» **Given problem 1**: Please lay out the lines of the listing as a numbered list, starting at the line containing "750x1137 pixels. How" and ending at the line containing "Action: (228, 46)", with blank lines left out.

» **Passage**:
-- Start --

[Top][All Lists]
[Date Prev][Date Next][Thread Prev][Thread Next][Date Index][Thread Index]
Re: wcwidth replacement problems
From: |
Bruno Haible |
Subject: |
Re: wcwidth replacement problems |
Date: |
Tue, 26 Aug 2008 09:32:32 +0200 |
User-agent: |
KMail/1.5.4 |
Alexander V. Lukyanov wrote:
> > (Giving the BULLET a width of 2 is a bit strange, but not really wrong.)
>
> Well, it does not seem to match current xterm behavior, and thus leads to
> strange visual results. I don't know, maybe it is an xterm problem, but the
> easiest way was to substitute wcwidth.
Probably the Solaris wcwidth is made to match some Japanese terminal
emulators, rather than xterm? In such terminal emulators, many characters
that have width 1 in xterm are represented with width 2.
U+2022 (BULLET) is designated as "ambiguous width" in Unicode 5.0.0
(ftp.unicode.org ArchiveVersions/5.0.0/ucd/extracted/DerivedEastAsianWidth.txt)
therefore I don't want to consider Solaris wrong here. You have to understand
that wcwidth is only an approximation because different terminal emulators
behave differently.
> > > BTW, why not use this one: http://www.cl.cam.ac.uk/~mgk25/ucs/wcwidth.c ?
> > > It's public domain.
> >
> > It has also its bugs [1]. Additionally, it's slower because it uses binary
> > search rather than immediate table accesses.
>
> Let's measure it.
>
> $ time ./wcwidth-solaris
> wcwidth(0x2022)=2
>
> real 0m2.205s
> user 0m2.200s
> sys 0m0.000s
>
> $ time ./wcwidth-rpl
> wcwidth(0x2022)=1
>
> real 0m55.477s
> user 0m55.350s
> sys 0m0.000s
>
> $ time ./wcwidth-mk
> wcwidth(0x2022)=1
>
> real 0m1.944s
> user 0m1.940s
> sys 0m0.010s
This is not a fair comparison: wcwidth-mk works only in UTF-8 locales,
whereas wcwidth() from the system and from gnulib return the right result
in all locales. The test whether the locale encoding is UTF-8 is precisely
what takes up most time in the gnulib replacement.
Bruno

-- End --

» **Given problem 2**:
Answer these questions about the wcwidth message:
(a) Which Unicode version designates U+2022 (BULLET) as "ambiguous width"?
(b) What real time is shown for wcwidth-rpl?
(c) In which locales does wcwidth-mk work?

[Part of a data file]

-- Start --

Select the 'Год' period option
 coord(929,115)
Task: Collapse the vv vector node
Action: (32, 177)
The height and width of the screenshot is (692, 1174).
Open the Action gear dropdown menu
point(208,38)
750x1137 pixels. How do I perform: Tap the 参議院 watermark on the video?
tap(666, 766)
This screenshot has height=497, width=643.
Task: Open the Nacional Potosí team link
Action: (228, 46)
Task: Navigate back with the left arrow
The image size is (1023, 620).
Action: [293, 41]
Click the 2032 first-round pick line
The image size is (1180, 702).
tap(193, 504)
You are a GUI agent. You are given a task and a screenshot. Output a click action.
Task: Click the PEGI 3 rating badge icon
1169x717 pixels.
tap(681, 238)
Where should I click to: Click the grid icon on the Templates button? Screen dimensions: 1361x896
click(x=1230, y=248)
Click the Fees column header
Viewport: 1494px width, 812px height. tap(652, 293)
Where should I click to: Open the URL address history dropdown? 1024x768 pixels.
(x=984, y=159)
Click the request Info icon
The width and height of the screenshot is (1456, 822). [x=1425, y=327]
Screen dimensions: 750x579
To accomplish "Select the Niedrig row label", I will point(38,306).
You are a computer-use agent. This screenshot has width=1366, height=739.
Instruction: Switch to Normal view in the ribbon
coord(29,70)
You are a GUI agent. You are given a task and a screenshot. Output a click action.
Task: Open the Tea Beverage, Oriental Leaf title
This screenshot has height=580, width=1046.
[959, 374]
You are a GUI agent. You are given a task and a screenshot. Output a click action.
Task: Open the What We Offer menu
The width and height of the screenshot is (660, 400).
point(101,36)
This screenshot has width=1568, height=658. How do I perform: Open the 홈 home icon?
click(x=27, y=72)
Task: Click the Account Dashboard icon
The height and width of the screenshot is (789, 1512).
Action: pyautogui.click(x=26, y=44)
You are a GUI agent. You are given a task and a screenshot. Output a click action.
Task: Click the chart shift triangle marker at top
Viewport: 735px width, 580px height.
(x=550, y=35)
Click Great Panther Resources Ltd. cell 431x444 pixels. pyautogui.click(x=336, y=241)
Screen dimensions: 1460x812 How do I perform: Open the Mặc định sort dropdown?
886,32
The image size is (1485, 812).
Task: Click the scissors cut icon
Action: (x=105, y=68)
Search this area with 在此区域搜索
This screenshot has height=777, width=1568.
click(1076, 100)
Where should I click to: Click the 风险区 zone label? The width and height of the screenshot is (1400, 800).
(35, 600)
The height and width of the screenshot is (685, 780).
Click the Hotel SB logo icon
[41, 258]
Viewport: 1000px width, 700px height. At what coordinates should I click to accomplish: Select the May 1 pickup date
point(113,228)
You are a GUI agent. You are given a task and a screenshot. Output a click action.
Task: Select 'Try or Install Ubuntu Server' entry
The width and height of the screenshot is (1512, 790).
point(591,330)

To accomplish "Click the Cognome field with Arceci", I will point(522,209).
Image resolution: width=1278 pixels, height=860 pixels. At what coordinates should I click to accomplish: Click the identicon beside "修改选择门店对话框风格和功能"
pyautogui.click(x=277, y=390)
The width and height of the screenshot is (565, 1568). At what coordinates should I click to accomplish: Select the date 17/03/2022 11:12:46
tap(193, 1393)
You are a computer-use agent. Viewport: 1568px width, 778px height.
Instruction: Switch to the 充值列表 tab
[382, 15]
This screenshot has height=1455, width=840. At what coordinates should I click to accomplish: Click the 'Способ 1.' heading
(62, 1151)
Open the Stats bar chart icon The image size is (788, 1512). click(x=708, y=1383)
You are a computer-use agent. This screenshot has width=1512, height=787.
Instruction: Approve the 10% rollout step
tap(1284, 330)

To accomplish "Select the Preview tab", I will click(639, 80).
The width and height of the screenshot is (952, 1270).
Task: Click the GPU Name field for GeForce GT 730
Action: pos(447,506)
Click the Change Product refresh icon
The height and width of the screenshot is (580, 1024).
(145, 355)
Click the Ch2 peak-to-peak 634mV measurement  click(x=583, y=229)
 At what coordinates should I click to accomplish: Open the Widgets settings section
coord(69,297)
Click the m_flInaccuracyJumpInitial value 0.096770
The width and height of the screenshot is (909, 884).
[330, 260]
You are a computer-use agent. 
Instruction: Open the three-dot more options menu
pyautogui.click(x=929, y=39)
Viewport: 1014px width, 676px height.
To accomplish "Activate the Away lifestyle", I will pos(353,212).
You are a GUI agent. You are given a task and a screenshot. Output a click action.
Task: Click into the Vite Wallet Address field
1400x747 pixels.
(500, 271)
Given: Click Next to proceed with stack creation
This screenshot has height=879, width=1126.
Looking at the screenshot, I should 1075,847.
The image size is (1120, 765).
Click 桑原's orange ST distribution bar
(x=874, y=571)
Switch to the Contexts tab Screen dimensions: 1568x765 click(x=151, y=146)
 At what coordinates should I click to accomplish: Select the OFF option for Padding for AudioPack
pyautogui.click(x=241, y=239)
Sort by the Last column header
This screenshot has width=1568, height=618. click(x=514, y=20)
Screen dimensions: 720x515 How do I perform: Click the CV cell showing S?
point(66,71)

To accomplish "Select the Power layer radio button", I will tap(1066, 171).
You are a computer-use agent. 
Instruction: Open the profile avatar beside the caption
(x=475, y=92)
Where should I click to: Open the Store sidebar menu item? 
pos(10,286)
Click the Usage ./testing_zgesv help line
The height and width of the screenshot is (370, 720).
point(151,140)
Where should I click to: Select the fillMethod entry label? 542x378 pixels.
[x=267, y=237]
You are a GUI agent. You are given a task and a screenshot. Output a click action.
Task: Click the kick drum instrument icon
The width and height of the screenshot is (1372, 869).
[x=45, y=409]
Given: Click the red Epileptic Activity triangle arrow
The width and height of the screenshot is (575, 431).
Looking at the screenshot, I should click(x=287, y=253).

-- End --

» **Final answer 1**:
1. 750x1137 pixels. How do I perform: Tap the 参議院 watermark on the video?
2. tap(666, 766)
3. This screenshot has height=497, width=643.
4. Task: Open the Nacional Potosí team link
5. Action: (228, 46)

» **Final answer 2**:
(a) Unicode 5.0.0
(b) 0m55.477s
(c) Only in UTF-8 locales